-- SUPPLIED RECORDS follows --
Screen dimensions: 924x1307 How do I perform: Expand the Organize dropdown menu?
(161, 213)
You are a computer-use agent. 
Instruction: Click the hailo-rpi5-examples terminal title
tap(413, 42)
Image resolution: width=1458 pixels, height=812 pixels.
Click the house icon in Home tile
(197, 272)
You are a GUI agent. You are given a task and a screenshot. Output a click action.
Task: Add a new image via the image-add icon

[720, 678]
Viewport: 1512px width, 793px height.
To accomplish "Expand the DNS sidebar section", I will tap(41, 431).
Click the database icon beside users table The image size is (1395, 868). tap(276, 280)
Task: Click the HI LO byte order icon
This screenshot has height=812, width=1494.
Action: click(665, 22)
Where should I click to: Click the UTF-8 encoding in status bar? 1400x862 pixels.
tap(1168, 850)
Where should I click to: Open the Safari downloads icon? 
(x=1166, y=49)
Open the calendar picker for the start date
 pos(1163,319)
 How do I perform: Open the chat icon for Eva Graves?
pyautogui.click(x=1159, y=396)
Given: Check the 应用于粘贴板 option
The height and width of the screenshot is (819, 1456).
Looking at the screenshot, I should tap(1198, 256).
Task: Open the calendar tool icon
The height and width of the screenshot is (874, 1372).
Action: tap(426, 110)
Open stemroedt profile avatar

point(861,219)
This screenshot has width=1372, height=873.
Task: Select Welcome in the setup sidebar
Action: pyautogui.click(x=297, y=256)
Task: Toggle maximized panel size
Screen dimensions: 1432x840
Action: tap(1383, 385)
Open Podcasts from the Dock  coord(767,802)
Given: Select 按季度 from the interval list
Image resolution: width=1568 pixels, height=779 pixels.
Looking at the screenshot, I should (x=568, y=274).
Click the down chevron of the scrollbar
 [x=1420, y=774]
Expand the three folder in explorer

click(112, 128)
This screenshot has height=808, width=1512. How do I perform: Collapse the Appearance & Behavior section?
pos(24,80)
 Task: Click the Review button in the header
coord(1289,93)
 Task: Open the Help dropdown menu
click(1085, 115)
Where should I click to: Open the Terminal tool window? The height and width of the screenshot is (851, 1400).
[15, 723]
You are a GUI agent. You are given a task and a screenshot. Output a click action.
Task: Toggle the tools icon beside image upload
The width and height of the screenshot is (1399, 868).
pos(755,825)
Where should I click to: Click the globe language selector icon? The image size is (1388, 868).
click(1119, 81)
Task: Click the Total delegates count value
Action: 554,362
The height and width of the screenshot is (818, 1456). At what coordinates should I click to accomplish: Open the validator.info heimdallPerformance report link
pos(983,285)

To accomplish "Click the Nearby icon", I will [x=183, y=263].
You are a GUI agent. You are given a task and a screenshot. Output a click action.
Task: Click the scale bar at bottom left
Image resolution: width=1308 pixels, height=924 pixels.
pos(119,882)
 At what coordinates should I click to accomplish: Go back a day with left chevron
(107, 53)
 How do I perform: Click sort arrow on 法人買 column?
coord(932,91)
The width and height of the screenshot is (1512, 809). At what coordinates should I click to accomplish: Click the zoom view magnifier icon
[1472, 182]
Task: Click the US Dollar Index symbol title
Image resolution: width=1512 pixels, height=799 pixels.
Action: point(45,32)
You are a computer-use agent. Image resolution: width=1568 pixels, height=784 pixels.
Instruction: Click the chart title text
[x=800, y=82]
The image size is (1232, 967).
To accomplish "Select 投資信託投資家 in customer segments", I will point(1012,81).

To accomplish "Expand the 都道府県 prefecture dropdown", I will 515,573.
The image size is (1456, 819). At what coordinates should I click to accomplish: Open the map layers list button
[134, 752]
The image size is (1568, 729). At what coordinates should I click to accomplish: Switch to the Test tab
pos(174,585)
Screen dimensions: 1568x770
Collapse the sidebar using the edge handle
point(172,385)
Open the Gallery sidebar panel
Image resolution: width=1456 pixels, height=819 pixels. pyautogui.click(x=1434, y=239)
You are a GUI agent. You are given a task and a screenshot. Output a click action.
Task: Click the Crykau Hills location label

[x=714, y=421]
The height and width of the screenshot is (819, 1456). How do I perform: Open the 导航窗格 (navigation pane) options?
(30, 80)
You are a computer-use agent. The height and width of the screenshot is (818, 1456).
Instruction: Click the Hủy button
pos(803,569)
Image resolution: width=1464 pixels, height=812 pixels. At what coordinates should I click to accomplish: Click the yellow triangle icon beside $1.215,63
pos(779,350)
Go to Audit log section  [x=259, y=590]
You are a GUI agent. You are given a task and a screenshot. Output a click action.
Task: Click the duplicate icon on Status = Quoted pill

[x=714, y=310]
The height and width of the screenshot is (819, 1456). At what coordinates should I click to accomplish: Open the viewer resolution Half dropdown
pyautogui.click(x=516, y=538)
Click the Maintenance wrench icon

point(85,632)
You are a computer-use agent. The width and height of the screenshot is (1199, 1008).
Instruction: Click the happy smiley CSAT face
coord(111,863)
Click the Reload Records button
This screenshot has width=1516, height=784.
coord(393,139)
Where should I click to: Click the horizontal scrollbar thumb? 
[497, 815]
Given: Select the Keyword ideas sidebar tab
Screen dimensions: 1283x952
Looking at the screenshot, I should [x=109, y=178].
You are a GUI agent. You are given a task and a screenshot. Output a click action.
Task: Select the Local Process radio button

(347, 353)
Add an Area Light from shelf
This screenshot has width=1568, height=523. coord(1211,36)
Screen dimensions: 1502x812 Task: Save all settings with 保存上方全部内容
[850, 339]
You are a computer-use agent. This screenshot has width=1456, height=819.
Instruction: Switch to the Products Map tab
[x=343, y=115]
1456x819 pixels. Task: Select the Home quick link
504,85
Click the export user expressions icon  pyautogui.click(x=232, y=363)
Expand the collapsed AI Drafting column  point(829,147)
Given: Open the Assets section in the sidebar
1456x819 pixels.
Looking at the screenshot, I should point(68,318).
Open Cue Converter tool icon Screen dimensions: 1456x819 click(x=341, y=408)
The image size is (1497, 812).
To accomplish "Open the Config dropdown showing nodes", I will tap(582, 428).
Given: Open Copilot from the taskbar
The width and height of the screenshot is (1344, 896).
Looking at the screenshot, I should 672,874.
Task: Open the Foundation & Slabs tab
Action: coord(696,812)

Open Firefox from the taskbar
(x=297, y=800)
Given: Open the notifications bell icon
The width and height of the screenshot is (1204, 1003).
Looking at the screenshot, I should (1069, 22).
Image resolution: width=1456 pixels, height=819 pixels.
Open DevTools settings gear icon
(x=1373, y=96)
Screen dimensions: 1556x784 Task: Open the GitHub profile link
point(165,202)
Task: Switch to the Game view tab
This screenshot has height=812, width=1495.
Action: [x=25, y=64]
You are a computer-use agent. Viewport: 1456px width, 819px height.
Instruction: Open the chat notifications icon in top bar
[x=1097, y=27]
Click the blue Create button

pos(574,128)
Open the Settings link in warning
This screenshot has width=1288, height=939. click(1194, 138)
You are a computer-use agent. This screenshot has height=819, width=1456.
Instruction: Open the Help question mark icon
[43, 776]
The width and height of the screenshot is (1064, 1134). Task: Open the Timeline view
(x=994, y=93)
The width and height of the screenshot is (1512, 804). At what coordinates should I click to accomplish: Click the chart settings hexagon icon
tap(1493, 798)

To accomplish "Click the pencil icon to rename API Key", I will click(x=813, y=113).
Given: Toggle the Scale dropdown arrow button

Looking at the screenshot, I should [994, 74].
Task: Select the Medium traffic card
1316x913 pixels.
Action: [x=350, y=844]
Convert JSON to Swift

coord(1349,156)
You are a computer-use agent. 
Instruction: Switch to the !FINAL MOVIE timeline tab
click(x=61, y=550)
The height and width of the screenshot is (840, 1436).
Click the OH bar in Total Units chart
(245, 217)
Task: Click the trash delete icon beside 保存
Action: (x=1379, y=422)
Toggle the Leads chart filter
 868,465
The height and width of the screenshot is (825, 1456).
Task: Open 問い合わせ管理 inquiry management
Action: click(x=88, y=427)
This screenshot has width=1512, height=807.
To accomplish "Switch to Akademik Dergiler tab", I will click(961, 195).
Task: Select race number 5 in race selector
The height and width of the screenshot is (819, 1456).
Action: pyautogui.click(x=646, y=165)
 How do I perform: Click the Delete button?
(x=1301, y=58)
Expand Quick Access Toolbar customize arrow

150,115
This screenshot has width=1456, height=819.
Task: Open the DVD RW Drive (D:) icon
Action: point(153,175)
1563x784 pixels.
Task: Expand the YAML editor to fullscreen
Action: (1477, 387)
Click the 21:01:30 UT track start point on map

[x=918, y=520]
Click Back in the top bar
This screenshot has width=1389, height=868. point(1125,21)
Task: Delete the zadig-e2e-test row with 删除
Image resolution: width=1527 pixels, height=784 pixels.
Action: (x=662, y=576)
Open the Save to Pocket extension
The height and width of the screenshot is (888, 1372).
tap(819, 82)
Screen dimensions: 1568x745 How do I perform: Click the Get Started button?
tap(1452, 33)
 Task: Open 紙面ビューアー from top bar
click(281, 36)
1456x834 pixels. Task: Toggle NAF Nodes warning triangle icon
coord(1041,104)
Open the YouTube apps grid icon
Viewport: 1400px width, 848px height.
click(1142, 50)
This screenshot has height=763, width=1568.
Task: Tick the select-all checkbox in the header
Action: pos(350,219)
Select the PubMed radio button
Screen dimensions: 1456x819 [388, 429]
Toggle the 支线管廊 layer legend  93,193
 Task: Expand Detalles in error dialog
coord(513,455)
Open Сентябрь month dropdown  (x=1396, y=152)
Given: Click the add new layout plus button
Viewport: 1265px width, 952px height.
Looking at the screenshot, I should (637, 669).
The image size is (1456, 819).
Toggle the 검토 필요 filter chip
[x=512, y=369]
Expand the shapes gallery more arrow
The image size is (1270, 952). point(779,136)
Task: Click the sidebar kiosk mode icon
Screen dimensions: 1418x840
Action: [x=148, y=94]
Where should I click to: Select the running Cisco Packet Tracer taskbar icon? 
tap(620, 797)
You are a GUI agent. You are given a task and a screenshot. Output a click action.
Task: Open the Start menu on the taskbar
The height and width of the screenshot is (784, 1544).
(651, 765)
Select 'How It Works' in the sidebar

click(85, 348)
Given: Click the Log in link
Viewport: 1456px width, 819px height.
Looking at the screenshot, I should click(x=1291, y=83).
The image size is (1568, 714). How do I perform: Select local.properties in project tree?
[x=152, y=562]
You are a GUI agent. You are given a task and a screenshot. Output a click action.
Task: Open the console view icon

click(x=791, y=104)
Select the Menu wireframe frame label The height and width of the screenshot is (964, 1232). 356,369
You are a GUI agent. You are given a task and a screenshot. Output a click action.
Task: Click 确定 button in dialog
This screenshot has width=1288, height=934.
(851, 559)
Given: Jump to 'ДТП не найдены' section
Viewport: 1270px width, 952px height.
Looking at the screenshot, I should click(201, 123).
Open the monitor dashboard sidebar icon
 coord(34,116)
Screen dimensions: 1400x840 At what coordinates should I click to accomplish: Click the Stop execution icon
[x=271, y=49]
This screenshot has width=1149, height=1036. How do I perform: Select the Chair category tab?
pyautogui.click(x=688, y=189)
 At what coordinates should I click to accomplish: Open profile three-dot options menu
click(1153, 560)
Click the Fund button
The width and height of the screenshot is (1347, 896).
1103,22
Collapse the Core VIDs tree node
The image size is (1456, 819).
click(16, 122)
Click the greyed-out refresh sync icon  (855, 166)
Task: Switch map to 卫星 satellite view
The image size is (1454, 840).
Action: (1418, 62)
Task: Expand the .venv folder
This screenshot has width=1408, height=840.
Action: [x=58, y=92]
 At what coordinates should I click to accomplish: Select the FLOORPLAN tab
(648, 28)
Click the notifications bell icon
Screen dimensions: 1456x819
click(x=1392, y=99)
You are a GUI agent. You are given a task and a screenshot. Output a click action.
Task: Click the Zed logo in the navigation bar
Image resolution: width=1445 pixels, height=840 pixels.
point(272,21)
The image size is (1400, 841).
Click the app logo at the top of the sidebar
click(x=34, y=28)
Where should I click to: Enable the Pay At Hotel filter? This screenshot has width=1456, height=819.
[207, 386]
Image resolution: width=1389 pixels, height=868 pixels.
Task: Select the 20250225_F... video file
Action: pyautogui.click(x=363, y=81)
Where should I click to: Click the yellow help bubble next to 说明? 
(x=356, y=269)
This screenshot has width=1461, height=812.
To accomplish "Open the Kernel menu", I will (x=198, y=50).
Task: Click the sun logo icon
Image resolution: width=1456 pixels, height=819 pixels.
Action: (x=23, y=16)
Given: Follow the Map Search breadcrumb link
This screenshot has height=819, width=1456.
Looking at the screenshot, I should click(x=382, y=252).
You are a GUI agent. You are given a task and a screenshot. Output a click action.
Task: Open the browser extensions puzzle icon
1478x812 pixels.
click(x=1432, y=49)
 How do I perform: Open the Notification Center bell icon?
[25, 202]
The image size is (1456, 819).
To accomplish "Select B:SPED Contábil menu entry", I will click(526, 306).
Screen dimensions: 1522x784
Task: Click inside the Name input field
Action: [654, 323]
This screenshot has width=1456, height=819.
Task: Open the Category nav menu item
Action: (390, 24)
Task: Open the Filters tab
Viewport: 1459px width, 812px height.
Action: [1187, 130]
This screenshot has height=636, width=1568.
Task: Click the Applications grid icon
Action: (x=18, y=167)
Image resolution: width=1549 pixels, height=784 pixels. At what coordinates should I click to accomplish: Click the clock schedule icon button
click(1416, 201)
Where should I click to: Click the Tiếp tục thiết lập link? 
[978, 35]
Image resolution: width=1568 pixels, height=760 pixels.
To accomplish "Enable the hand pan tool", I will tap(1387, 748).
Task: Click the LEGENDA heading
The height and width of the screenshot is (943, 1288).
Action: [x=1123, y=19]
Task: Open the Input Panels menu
-- SUPPLIED RECORDS concluded --
• WORK INSTRUCTION:
Go to the line with "Task: Switch map to 卫星 satellite view" in the entries above and repeat every line from there through the line with "Given: Follow the Map Search breadcrumb link", exactly and with no other text.

• WORKED SOLUTION:
Task: Switch map to 卫星 satellite view
The image size is (1454, 840).
Action: (1418, 62)
Task: Expand the .venv folder
This screenshot has width=1408, height=840.
Action: [x=58, y=92]
 At what coordinates should I click to accomplish: Select the FLOORPLAN tab
(648, 28)
Click the notifications bell icon
Screen dimensions: 1456x819
click(x=1392, y=99)
You are a GUI agent. You are given a task and a screenshot. Output a click action.
Task: Click the Zed logo in the navigation bar
Image resolution: width=1445 pixels, height=840 pixels.
point(272,21)
The image size is (1400, 841).
Click the app logo at the top of the sidebar
click(x=34, y=28)
Where should I click to: Enable the Pay At Hotel filter? This screenshot has width=1456, height=819.
[207, 386]
Image resolution: width=1389 pixels, height=868 pixels.
Task: Select the 20250225_F... video file
Action: pyautogui.click(x=363, y=81)
Where should I click to: Click the yellow help bubble next to 说明? 
(x=356, y=269)
This screenshot has width=1461, height=812.
To accomplish "Open the Kernel menu", I will (x=198, y=50).
Task: Click the sun logo icon
Image resolution: width=1456 pixels, height=819 pixels.
Action: (x=23, y=16)
Given: Follow the Map Search breadcrumb link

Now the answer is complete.